The Questions of Developmental Biology

*A small weed in the mustard family, Arabidopsis is used as a model system because of its very
small genome.
Pollination
Pollination refers to the landing and subsequent germination of the pollen on the stigma. Hence it
involves an interaction between the gametophytic generation of the male (the pollen) and the
sporophytic generation of the female (the stigmatic surface of the carpel). Pollination can occur
within a single flower (self-fertilization), or pollen can land on a different flower on the same or a
different plant. About 96% of flowering plant species produce male and female gametophytes on
the same plant. However, about 25% of these produce two different types of flowers on the same
plant, rather than perfect flowers containing both male and female gametophytes. Staminate
flowers lack carpels, while carpellate flowers lack stamens. Maize plants, for example, have
staminate (tassel) and carpellate (ear) flowers on the same plant. Such species are considered to
be monoecious (Greek mono, "one"; oecos, "house"). The remaining 4% of species (e.g.,
willows) produce staminate and carpellate flowers on separate plants . These species are
considered to be dioecious ("two houses").

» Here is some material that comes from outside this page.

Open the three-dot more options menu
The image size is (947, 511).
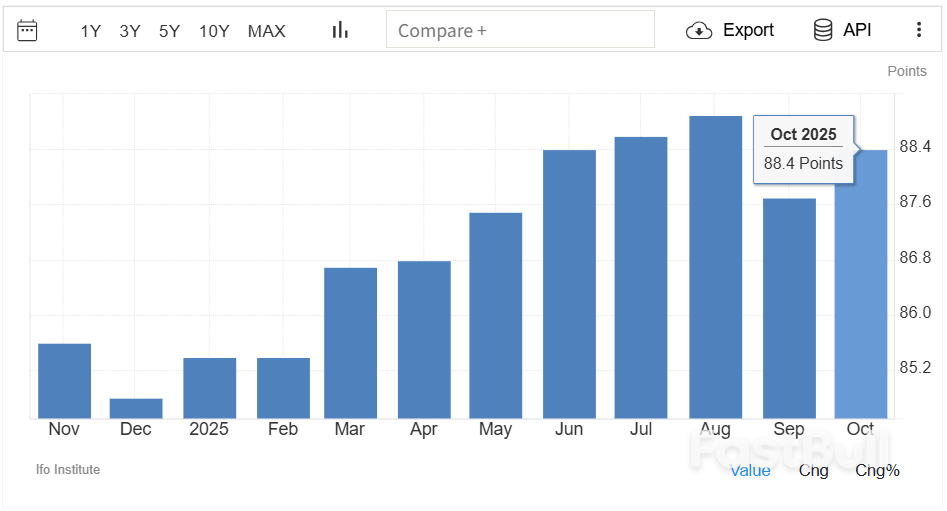coord(919,30)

Only a few plant species have true sex chromosomes.
The terms "male" and "female" are most correctly applied only to the gametophyte generation of
heterosporous plants, not to the sporophyte (Cruden and Lloyd 1995).

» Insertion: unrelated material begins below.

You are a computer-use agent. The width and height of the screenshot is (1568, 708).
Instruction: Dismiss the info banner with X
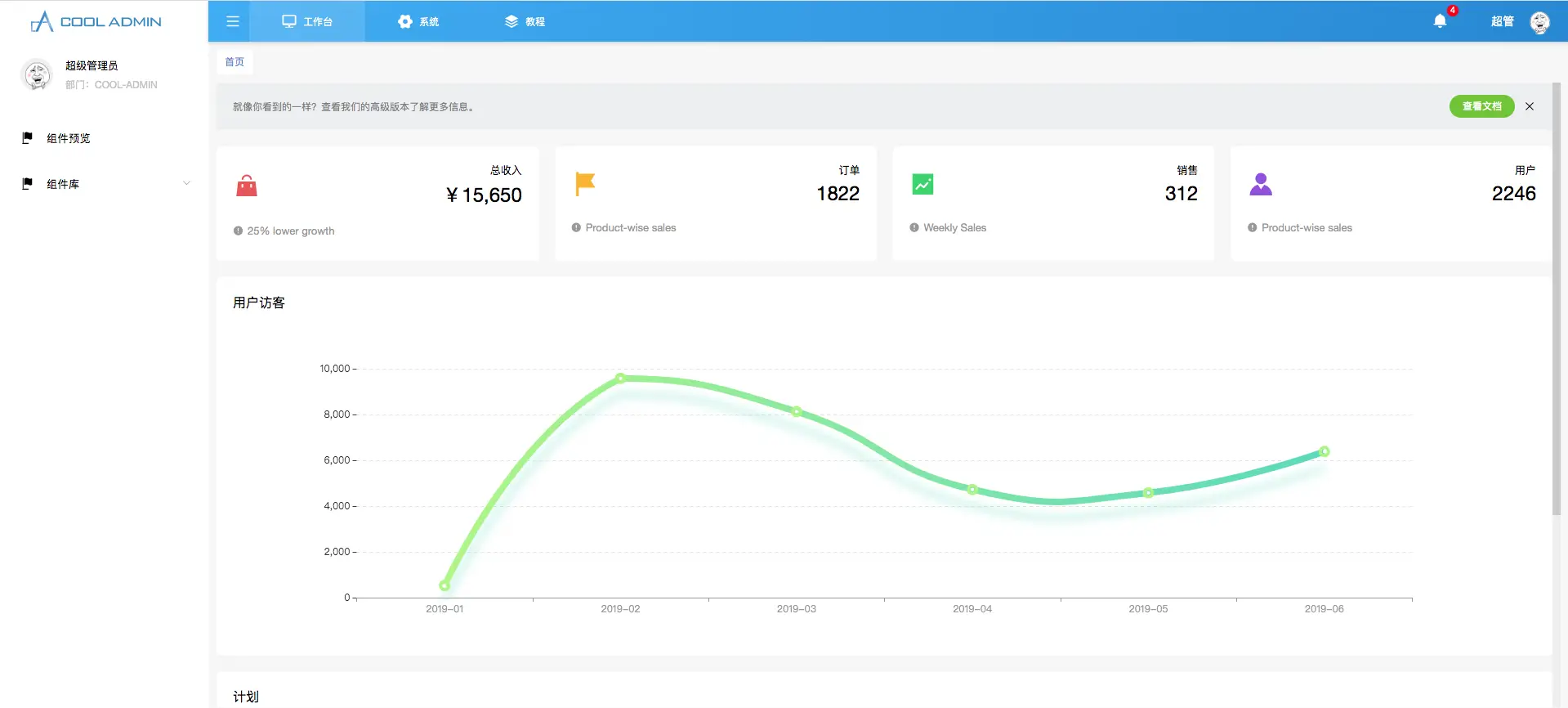(1530, 106)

The arrival of a viable pollen grain on a receptive stigma does not guarantee fertilization.
Interspecific incompatibility refers to the failure of pollen from one species to germinate and/or
grow on the stigma of another species (for a review, see Taylor 1996). Intraspecific
incompatibility is incompatibility that occurs within a species. Self-incompatibility
incompatibility between the pollen and the stigmas of the same individual is an example of
intraspecific incompatibility. Self-incompatibility blocks fertilization between two genetically
similar gametes, increasing the probability of new gene combinations by promoting outcrossing
(pollination by a different individual of the same species). Groups of closely related plants can
contain a mix of self-compatible and self-incompatible species.
Several different self-incompatibility systems have evolved (Figure 20.9). Recognition of self
depends on the multiallelic self-incompatibility (S) locus (Nasrallah et al. 1994; Dodds et al.

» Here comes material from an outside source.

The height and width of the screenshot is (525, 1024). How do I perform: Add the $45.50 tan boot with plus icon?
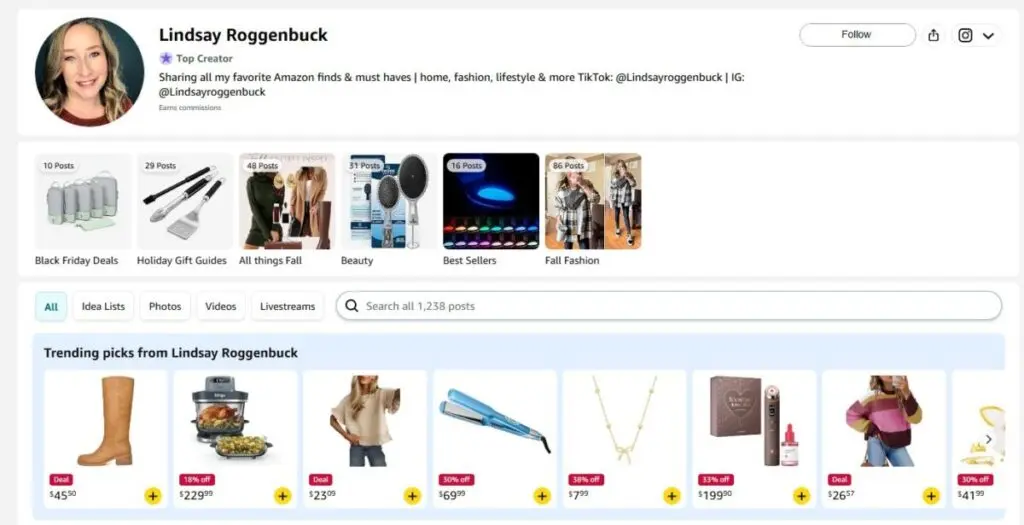pyautogui.click(x=152, y=496)
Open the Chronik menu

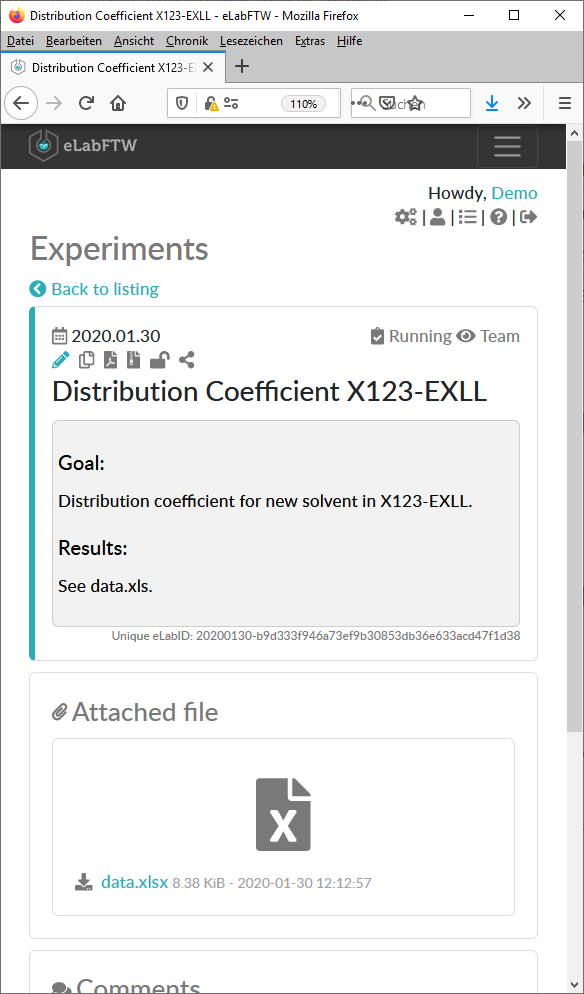tap(187, 41)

1996; Gaude and McCormick 1999). Gametophytic self-incompatibility occurs when the S allele
of the pollen grain matches either of the S alleles of the stigma (remember that the stigma is part
of the diploid sporophyte generation, which has two S alleles). In this case, the pollen tube begins
developing, but stops before reaching the micropyle. Sporophytic self-incompatibility occurs
when one of the two S alleles of the pollen-producing sporophyte (not the gametophyte) matches
one of the S alleles of the stigma. Most likely, sporophyte contributions to the exine are
responsible.
The S locus consists of several physically linked genes that regulate recognition and rejection of
pollen. An S gene has been cloned that codes for an RNase called S RNase, which is sufficient, in
the gametophytically self-incompatible petunia pistil, to recognize and reject self-pollen (Lee et
al. 1994). The pollen component recognized is most likely a different gene in the S locus, but has
not yet been identified in either gametophytically or sporophytically self-incompatible plants. In
sporophytic self-incompatibility, a ligand on the pollen is thought to bind to a membrane-bound
kinase receptor in the stigma that starts a signaling process leading to pollen rejection. The
mechanism of pollen degradation is unclear, but appears to be highly specific.